Notes to ensure the validity of the authorization for others to exercise the rights of the capital contributor member15/09/2021 admin
In the business operation and management of enterprises, it is prevalent for an organization, individual (the authorization) to authorize another individual (the authorized) to execute one or several duties (scope of the authorization) such as signing commercial agreements or participating in a meeting,… Nevertheless, it is an essential matter in some exceptional cases, most distinctly the authorization for others to exercise the rights of a capital contributor member. Besides, the capital contributor’s obligations must comply with and execute, for example, completing their contribution of capital within 90 days from the day being issued with the Enterprise Registration Certificate, the right(s) of them can affect the development of the enterprise itself and directly affect the benefits and interests. Therefore, apart from selecting a suitable and trustworthy person, they should consider certain matters to ensure the validity of the authorization for another person to exercise the rights of capital contribution. This article will mention some fundamental issues to secure the power of attorneys is valid.
1. The content of powers of attorney
According to the general principle, a capital contributor member, when authorizing an authorized representative will still have to take responsibility towards a third party for the duties resulting from the rights and obligations exercised by the authorized representative. However, a power of attorney should still stipulate the scope of authorization to clarify the tasks authorized representatives are obligated to execute and take responsibility for towards the principal. Simultaneously, if the authorized representative engages in activities beyond their capacities, the scope of the authorization will be the basis for determining the responsibilities according to Article 143 of the Civil Code 2015. It should be noted that none of the restrictions that the capital contributor member places upon their authorization regarding the execution of their rights and obligations in the Members Council shall be effective to a third party.

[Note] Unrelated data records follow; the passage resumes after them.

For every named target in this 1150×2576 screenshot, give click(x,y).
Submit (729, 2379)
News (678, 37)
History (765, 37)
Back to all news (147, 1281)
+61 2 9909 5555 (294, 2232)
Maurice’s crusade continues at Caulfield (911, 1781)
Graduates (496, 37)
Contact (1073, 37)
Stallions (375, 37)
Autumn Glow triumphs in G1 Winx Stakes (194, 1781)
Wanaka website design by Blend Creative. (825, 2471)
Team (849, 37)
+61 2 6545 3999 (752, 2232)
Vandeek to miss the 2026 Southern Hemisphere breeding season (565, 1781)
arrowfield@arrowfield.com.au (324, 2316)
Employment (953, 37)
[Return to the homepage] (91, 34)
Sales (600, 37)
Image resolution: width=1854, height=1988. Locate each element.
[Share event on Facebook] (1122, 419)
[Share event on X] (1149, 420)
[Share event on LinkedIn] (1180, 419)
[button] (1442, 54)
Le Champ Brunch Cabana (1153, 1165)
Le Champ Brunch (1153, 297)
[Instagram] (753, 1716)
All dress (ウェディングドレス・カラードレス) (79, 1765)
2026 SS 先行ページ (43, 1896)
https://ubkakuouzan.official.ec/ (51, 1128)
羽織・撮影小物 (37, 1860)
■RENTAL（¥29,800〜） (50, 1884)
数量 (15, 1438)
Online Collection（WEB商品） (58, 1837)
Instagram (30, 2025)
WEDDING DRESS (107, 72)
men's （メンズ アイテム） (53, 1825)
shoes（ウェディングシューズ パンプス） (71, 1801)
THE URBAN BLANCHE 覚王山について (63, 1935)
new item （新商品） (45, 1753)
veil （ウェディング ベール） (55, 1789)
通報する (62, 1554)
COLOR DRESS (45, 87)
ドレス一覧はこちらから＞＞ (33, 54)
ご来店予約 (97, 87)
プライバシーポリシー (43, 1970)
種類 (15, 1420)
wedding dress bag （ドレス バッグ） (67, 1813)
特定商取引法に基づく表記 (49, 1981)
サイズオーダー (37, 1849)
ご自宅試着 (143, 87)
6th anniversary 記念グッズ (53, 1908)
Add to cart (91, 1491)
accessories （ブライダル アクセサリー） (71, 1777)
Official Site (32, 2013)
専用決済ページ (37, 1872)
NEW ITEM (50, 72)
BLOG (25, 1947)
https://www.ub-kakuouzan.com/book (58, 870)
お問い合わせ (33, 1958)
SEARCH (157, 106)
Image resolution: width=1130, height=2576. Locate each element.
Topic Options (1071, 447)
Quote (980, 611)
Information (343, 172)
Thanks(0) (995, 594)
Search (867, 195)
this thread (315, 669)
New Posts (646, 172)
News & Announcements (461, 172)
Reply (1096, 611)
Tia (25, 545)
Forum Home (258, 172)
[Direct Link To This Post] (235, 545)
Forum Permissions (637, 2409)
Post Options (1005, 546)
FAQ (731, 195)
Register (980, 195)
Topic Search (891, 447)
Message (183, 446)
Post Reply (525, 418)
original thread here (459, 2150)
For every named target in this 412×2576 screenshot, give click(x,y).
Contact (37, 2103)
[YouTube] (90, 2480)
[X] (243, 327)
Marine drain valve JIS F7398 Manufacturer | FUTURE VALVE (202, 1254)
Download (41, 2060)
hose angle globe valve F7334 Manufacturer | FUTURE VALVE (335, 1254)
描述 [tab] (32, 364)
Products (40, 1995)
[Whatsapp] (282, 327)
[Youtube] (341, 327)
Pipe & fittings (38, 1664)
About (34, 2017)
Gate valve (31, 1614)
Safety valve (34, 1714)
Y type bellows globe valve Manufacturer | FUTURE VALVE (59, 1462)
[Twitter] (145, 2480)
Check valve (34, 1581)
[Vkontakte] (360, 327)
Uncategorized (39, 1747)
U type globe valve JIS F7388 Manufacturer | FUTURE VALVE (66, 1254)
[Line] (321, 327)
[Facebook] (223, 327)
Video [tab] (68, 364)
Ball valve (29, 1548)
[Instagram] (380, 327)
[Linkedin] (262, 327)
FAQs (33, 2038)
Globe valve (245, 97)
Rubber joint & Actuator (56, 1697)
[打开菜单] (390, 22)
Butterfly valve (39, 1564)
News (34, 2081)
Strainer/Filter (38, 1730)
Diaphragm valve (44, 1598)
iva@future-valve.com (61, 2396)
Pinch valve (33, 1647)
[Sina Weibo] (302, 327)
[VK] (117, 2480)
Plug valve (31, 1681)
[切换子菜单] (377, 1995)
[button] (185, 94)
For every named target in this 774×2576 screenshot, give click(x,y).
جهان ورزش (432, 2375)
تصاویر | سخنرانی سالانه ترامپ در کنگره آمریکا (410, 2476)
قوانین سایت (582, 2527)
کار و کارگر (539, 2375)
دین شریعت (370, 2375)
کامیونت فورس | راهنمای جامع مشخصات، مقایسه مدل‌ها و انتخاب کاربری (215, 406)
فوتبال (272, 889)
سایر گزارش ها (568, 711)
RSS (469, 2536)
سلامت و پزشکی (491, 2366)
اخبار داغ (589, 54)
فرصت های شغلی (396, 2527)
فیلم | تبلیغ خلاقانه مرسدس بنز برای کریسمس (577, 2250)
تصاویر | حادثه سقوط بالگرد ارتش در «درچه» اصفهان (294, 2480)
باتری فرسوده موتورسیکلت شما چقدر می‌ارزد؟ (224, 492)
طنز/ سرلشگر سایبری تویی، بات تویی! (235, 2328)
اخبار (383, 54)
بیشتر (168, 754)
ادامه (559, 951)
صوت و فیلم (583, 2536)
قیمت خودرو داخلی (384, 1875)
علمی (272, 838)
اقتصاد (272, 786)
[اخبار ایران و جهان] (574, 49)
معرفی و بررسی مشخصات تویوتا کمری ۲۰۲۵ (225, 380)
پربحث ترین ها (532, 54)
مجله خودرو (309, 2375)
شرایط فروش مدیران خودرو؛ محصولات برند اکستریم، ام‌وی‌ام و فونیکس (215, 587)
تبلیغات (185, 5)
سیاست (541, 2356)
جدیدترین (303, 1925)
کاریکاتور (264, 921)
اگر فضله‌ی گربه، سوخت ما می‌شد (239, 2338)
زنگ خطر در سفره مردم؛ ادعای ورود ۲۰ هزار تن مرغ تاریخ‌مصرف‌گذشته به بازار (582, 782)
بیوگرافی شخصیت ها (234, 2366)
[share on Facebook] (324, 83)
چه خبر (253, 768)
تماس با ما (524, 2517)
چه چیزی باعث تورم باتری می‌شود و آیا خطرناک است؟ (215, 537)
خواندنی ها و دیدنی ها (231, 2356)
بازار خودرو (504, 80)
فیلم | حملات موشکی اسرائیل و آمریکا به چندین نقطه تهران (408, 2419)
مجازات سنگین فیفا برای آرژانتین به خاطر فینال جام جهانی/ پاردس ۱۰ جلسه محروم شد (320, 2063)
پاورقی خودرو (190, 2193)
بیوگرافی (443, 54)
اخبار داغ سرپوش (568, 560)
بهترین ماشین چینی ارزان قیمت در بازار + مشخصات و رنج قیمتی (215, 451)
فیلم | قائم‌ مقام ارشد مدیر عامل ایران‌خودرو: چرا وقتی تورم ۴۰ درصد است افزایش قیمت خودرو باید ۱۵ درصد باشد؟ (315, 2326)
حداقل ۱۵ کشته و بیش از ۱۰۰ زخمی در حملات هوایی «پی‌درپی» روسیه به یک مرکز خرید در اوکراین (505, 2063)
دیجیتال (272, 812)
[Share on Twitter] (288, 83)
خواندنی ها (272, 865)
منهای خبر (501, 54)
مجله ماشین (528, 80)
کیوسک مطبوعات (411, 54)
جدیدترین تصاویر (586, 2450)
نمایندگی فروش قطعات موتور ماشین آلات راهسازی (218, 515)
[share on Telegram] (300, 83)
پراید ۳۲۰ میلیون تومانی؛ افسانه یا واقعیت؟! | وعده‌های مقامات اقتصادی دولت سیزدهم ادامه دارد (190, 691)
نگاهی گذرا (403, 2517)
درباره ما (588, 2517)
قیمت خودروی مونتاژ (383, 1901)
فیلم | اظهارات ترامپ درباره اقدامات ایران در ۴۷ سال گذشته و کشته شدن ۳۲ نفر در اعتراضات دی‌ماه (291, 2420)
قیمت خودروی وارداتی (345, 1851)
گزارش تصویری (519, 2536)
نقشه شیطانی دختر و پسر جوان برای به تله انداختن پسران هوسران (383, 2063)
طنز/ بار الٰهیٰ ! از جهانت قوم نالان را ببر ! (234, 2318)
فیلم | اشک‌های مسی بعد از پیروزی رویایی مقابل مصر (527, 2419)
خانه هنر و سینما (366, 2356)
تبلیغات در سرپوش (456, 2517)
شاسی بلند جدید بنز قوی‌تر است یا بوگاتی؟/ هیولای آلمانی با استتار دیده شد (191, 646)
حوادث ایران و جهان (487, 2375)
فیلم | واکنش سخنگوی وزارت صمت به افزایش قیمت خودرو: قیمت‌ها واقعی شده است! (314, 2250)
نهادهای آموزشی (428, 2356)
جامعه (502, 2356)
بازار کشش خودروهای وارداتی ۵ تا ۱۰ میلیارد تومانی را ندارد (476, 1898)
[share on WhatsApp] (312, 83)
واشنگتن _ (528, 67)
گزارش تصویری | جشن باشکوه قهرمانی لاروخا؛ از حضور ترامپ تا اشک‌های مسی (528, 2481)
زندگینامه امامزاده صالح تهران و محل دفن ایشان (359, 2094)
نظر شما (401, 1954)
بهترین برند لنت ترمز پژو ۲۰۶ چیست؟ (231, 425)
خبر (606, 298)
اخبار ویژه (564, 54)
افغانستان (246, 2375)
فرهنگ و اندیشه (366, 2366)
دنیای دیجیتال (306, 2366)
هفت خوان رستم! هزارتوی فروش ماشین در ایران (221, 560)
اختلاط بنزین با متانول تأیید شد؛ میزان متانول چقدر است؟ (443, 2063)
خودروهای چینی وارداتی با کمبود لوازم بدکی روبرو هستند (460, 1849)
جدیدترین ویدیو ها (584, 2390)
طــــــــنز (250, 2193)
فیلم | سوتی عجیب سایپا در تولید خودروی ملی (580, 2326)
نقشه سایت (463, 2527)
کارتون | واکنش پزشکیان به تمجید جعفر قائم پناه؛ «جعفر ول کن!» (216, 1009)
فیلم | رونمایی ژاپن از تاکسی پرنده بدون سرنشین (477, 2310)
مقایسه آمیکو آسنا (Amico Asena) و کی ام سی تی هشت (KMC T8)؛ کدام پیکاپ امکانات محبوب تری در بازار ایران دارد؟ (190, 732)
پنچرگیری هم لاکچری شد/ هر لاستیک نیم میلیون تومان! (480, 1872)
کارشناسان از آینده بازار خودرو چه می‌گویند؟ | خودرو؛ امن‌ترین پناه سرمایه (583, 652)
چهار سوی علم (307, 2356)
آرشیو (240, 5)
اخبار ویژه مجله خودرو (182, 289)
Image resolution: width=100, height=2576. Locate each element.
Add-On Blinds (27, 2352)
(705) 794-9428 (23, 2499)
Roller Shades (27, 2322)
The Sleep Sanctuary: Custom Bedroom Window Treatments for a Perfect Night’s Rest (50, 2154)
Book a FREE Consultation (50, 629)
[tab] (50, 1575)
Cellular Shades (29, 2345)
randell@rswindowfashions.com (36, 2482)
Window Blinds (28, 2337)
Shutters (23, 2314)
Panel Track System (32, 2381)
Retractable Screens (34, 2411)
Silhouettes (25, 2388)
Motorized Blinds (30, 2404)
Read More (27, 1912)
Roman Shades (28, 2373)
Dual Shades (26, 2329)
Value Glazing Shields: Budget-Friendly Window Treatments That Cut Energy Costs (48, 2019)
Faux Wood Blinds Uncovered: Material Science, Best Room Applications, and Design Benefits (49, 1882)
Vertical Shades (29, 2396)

Powers of attorney appointing an authorized representative must be notified to the company and take effect only from the date the company receives the document. According to Clause 4, Article 14 of the Enterprise Law 2020, the document appointing an authorized representative must include the following principal contents:
- Name, enterprise identification number, head office address of the the capital contributor member;
- Number of the authorized representative and the respective ratio of capital owned by each the authorized representative;
- Surname, first name, contact address, nationality, the ID number of each individual the authorized representative;
- Term of authorization corresponding to each authorized representative; in which the starting date of representation shall be specified;
- Surnames, first names, signatures of the legal representative of the the capital contributor member and the authorized representative.
Therefore, if a power of attorney does not fully represent the statutory contents or can be expressed but the content is incomplete, is that power of attorney valid? From the author’s perspective, the Law on Enterprises does not provide a clear solution when a power of attorney lacks one of the prescribed contents or the information on such contents is ambiguous or insufficient. Before coming to conclusions, it is necessary to consider and evaluate each case. For instance, an organization has the right to appoint many authorized representatives to attend meetings of the Members Council. Although the powers of attorney do not specify the percentage of capital contribution for each authorized representative, they can be deemed not contrary to law provisions, not affecting the authorized representative’s rights because they own the same amount of capital contribution.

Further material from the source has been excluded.